Available data: Begin

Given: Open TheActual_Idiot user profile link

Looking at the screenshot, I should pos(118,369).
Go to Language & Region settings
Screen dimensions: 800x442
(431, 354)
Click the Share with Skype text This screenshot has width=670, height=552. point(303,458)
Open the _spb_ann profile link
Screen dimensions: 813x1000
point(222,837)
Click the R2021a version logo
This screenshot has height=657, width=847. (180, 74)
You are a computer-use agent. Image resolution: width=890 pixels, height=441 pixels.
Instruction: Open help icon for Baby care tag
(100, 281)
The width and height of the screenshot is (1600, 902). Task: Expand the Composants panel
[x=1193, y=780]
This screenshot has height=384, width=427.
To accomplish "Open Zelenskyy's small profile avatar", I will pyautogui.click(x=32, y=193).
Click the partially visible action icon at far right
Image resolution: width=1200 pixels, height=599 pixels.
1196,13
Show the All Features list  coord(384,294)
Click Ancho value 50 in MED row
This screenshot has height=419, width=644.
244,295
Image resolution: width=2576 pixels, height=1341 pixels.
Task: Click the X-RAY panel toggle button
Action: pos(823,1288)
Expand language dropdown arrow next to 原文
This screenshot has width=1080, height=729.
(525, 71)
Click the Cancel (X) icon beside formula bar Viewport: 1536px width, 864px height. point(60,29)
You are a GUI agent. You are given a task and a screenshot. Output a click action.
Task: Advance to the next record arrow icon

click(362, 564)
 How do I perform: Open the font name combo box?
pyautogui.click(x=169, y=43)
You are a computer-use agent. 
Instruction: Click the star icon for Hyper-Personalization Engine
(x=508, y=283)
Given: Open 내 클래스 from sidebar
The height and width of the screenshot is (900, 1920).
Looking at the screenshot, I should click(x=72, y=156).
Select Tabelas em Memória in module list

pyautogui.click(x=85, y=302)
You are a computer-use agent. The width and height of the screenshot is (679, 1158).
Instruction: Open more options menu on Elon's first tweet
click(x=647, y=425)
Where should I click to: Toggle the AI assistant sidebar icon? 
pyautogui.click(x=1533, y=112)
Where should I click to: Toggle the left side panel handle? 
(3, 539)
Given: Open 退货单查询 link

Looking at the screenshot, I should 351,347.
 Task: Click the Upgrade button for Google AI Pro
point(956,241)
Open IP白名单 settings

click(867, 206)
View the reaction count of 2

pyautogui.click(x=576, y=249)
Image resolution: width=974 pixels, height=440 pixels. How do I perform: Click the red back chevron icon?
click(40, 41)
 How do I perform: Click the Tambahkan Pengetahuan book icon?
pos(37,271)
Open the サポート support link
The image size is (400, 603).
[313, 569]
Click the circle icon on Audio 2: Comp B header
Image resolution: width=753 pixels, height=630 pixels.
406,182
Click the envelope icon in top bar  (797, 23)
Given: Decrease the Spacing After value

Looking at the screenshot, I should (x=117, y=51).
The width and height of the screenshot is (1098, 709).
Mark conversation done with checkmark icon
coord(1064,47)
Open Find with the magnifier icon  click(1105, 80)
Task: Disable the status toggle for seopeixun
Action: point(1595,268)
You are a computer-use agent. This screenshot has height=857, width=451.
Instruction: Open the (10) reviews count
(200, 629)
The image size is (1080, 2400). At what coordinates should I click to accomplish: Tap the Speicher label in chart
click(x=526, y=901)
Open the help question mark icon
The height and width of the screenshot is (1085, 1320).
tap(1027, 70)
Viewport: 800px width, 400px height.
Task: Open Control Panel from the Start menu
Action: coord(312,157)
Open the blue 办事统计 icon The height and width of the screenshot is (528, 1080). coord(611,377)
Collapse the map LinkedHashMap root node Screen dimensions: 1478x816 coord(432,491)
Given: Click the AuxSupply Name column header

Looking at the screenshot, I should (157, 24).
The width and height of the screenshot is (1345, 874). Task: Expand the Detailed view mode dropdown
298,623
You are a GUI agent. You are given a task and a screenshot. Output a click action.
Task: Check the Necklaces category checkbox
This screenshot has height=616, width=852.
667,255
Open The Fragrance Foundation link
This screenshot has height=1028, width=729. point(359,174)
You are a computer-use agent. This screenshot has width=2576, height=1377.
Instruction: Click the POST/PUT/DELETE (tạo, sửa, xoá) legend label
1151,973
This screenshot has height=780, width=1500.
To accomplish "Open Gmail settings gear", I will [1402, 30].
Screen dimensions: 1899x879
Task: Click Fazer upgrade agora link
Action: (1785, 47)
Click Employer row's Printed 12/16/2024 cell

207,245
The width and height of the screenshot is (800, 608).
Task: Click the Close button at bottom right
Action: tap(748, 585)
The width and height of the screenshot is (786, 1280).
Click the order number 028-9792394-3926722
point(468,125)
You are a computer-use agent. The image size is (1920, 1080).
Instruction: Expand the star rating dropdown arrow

Available data: End

### Problem requirements
Set every record down again, exactly as given.

### Answer section
Given: Open TheActual_Idiot user profile link

Looking at the screenshot, I should pos(118,369).
Go to Language & Region settings
Screen dimensions: 800x442
(431, 354)
Click the Share with Skype text This screenshot has width=670, height=552. point(303,458)
Open the _spb_ann profile link
Screen dimensions: 813x1000
point(222,837)
Click the R2021a version logo
This screenshot has height=657, width=847. (180, 74)
You are a computer-use agent. Image resolution: width=890 pixels, height=441 pixels.
Instruction: Open help icon for Baby care tag
(100, 281)
The width and height of the screenshot is (1600, 902). Task: Expand the Composants panel
[x=1193, y=780]
This screenshot has height=384, width=427.
To accomplish "Open Zelenskyy's small profile avatar", I will pyautogui.click(x=32, y=193).
Click the partially visible action icon at far right
Image resolution: width=1200 pixels, height=599 pixels.
1196,13
Show the All Features list  coord(384,294)
Click Ancho value 50 in MED row
This screenshot has height=419, width=644.
244,295
Image resolution: width=2576 pixels, height=1341 pixels.
Task: Click the X-RAY panel toggle button
Action: pos(823,1288)
Expand language dropdown arrow next to 原文
This screenshot has width=1080, height=729.
(525, 71)
Click the Cancel (X) icon beside formula bar Viewport: 1536px width, 864px height. point(60,29)
You are a GUI agent. You are given a task and a screenshot. Output a click action.
Task: Advance to the next record arrow icon

click(362, 564)
 How do I perform: Open the font name combo box?
pyautogui.click(x=169, y=43)
You are a computer-use agent. 
Instruction: Click the star icon for Hyper-Personalization Engine
(x=508, y=283)
Given: Open 내 클래스 from sidebar
The height and width of the screenshot is (900, 1920).
Looking at the screenshot, I should click(x=72, y=156).
Select Tabelas em Memória in module list

pyautogui.click(x=85, y=302)
You are a computer-use agent. The width and height of the screenshot is (679, 1158).
Instruction: Open more options menu on Elon's first tweet
click(x=647, y=425)
Where should I click to: Toggle the AI assistant sidebar icon? 
pyautogui.click(x=1533, y=112)
Where should I click to: Toggle the left side panel handle? 
(3, 539)
Given: Open 退货单查询 link

Looking at the screenshot, I should 351,347.
 Task: Click the Upgrade button for Google AI Pro
point(956,241)
Open IP白名单 settings

click(867, 206)
View the reaction count of 2

pyautogui.click(x=576, y=249)
Image resolution: width=974 pixels, height=440 pixels. How do I perform: Click the red back chevron icon?
click(40, 41)
 How do I perform: Click the Tambahkan Pengetahuan book icon?
pos(37,271)
Open the サポート support link
The image size is (400, 603).
[313, 569]
Click the circle icon on Audio 2: Comp B header
Image resolution: width=753 pixels, height=630 pixels.
406,182
Click the envelope icon in top bar  (797, 23)
Given: Decrease the Spacing After value

Looking at the screenshot, I should (x=117, y=51).
The width and height of the screenshot is (1098, 709).
Mark conversation done with checkmark icon
coord(1064,47)
Open Find with the magnifier icon  click(1105, 80)
Task: Disable the status toggle for seopeixun
Action: point(1595,268)
You are a computer-use agent. This screenshot has height=857, width=451.
Instruction: Open the (10) reviews count
(200, 629)
The image size is (1080, 2400). At what coordinates should I click to accomplish: Tap the Speicher label in chart
click(x=526, y=901)
Open the help question mark icon
The height and width of the screenshot is (1085, 1320).
tap(1027, 70)
Viewport: 800px width, 400px height.
Task: Open Control Panel from the Start menu
Action: coord(312,157)
Open the blue 办事统计 icon The height and width of the screenshot is (528, 1080). coord(611,377)
Collapse the map LinkedHashMap root node Screen dimensions: 1478x816 coord(432,491)
Given: Click the AuxSupply Name column header

Looking at the screenshot, I should (157, 24).
The width and height of the screenshot is (1345, 874). Task: Expand the Detailed view mode dropdown
298,623
You are a GUI agent. You are given a task and a screenshot. Output a click action.
Task: Check the Necklaces category checkbox
This screenshot has height=616, width=852.
667,255
Open The Fragrance Foundation link
This screenshot has height=1028, width=729. point(359,174)
You are a computer-use agent. This screenshot has width=2576, height=1377.
Instruction: Click the POST/PUT/DELETE (tạo, sửa, xoá) legend label
1151,973
This screenshot has height=780, width=1500.
To accomplish "Open Gmail settings gear", I will [1402, 30].
Screen dimensions: 1899x879
Task: Click Fazer upgrade agora link
Action: (1785, 47)
Click Employer row's Printed 12/16/2024 cell

207,245
The width and height of the screenshot is (800, 608).
Task: Click the Close button at bottom right
Action: tap(748, 585)
The width and height of the screenshot is (786, 1280).
Click the order number 028-9792394-3926722
point(468,125)
You are a computer-use agent. The image size is (1920, 1080).
Instruction: Expand the star rating dropdown arrow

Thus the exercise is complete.